WHAT NEEDS TO BE DONE: Working through the data below, reproduce word for word the line with "This screenshot has" and every line after it, both ends included, and omit the pictures.

Stored records
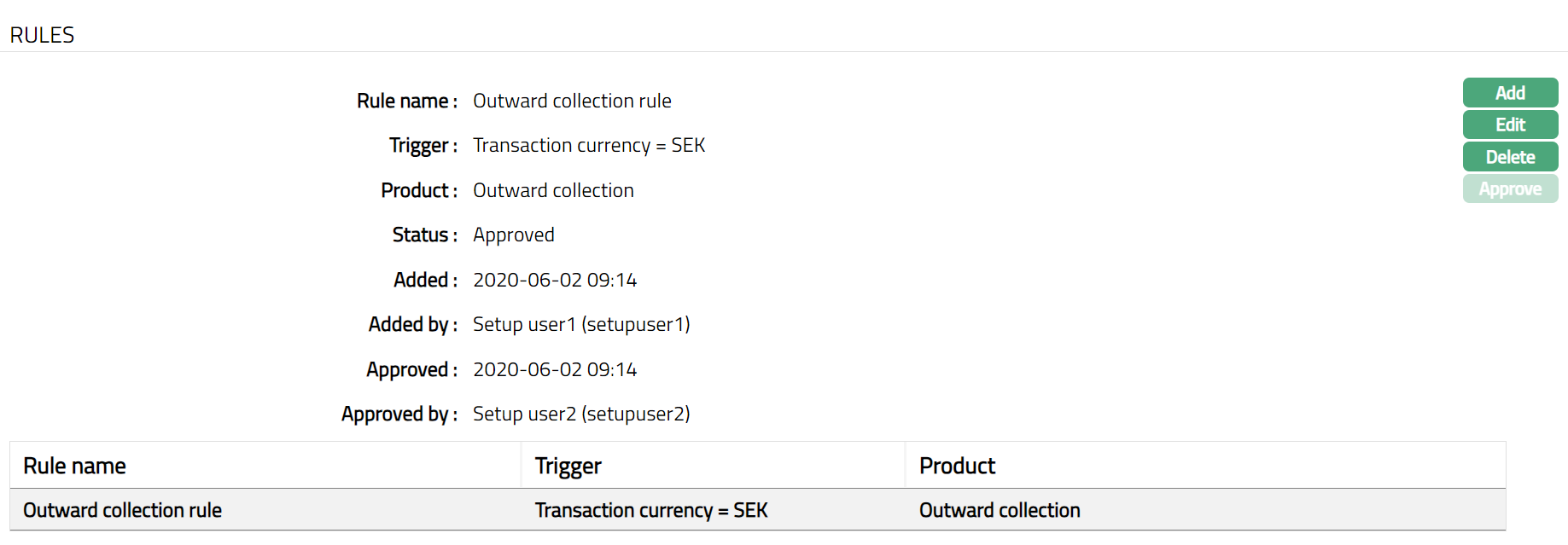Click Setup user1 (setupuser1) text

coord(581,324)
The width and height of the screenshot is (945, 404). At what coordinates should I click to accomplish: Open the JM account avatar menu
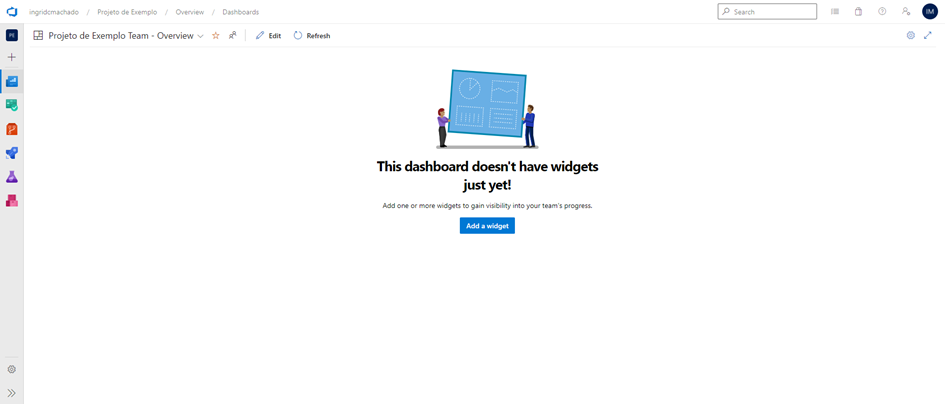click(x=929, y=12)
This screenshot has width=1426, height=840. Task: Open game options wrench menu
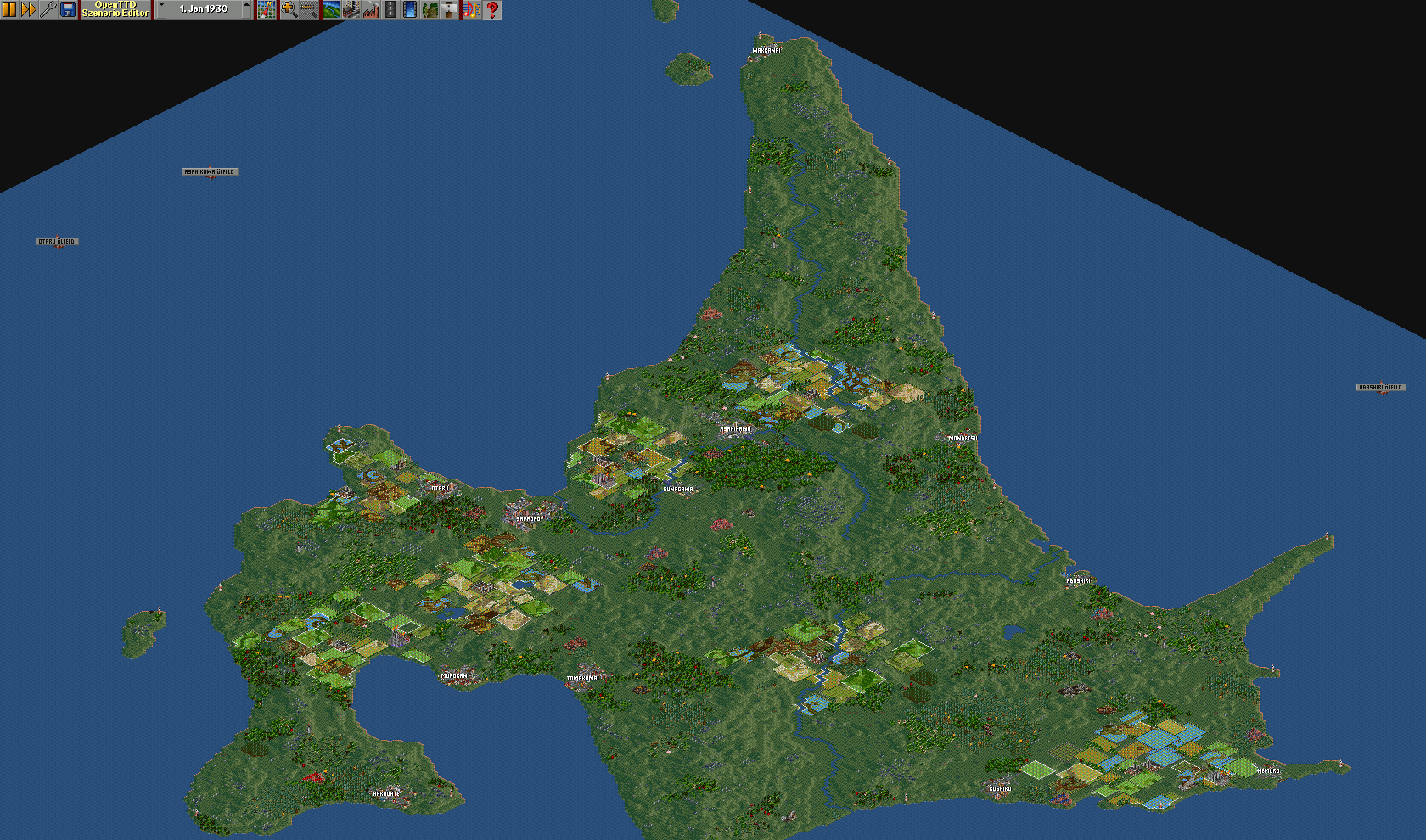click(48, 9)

ANSWER SECTION:
This screenshot has width=1426, height=840. Task: Open game options wrench menu
click(48, 9)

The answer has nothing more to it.